An experimental investigation unravelling the aberrant thermo-mechanical behaviour of Re-loaded zeolite Na-A

Abstract

Materials that defy conventional lattice expansion at elevated temperatures and compression at high pressures hold immense potential for forefront functional applications, yet they remain unexplored. We present a rhenium-loaded zeolitic-A framework (Re-ZTA) that co-exhibits negative thermal expansion (NTE) and exceptional negative volumetric compressibility (NVC)-two rare, counterintuitive properties. These exotic phenomena manifested by Re-ZTA are ascribed to the occupation of the guest moieties, NH₄ReO₄ and NH₄NO₃, on the surface and within the pores. While the intrinsic NTE of the guest moieties and their anchoring effect on the bridging oxygen atoms of Re-ZTA trigger the tetrahedral rotation to facilitate the NTE behaviour until 205 °C, the progressive intrusion of the guest moieties into the pores from the surface of Re-ZTA is responsible for the observed switching from conventional compression to NVC above a critical pressure of 1.4 GPa.

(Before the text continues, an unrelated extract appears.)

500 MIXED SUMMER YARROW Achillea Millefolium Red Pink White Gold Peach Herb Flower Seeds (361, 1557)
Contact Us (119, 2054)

The framework structure was irreversibly amorphized at 4.6 GPa due to the accumulation of pressure-induced structural disorder, while the same was evident at a temperature beyond 205 °C due to the local instability of the framework. Remarkably, isothermal high-pressure diffraction studies at 70 °C and 130 °C exhibited the unexpected loss of NVC to typical compression owing to the thermal degradation of guest moieties while demonstrating enhanced structural stability by minimizing the structural disorder. These findings position Re-ZTA as a promising candidate for next-generation functional materials that offer tunable thermo-mechanical response under extreme conditions, paving the way for contemporary materials exhibiting simultaneous NTE, exceptional NVC and temperature-induced switching for structural, electronic and energy-related applications.